::: Excerpted data

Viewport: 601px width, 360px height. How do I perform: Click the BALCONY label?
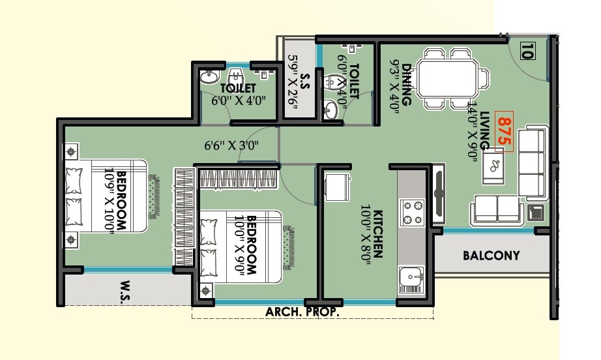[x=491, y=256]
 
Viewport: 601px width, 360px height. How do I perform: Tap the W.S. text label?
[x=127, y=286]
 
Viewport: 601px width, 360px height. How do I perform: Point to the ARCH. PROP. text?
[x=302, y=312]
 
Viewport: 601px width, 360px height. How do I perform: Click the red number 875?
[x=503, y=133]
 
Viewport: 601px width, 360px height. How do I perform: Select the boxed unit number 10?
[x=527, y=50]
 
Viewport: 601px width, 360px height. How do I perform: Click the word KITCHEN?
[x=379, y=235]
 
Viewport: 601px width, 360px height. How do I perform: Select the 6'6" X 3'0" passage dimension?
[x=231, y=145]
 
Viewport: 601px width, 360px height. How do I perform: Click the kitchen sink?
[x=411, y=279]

::::::

→ Set exercise:
Write out the lines exactly as they appear, starting at the first line of the source records and ending at the line containing "[x=527, y=50]", with both ends included. Leave the pictures out.

→ Result of this task:
Viewport: 601px width, 360px height. How do I perform: Click the BALCONY label?
[x=491, y=256]
 
Viewport: 601px width, 360px height. How do I perform: Tap the W.S. text label?
[x=127, y=286]
 
Viewport: 601px width, 360px height. How do I perform: Point to the ARCH. PROP. text?
[x=302, y=312]
 
Viewport: 601px width, 360px height. How do I perform: Click the red number 875?
[x=503, y=133]
 
Viewport: 601px width, 360px height. How do I perform: Select the boxed unit number 10?
[x=527, y=50]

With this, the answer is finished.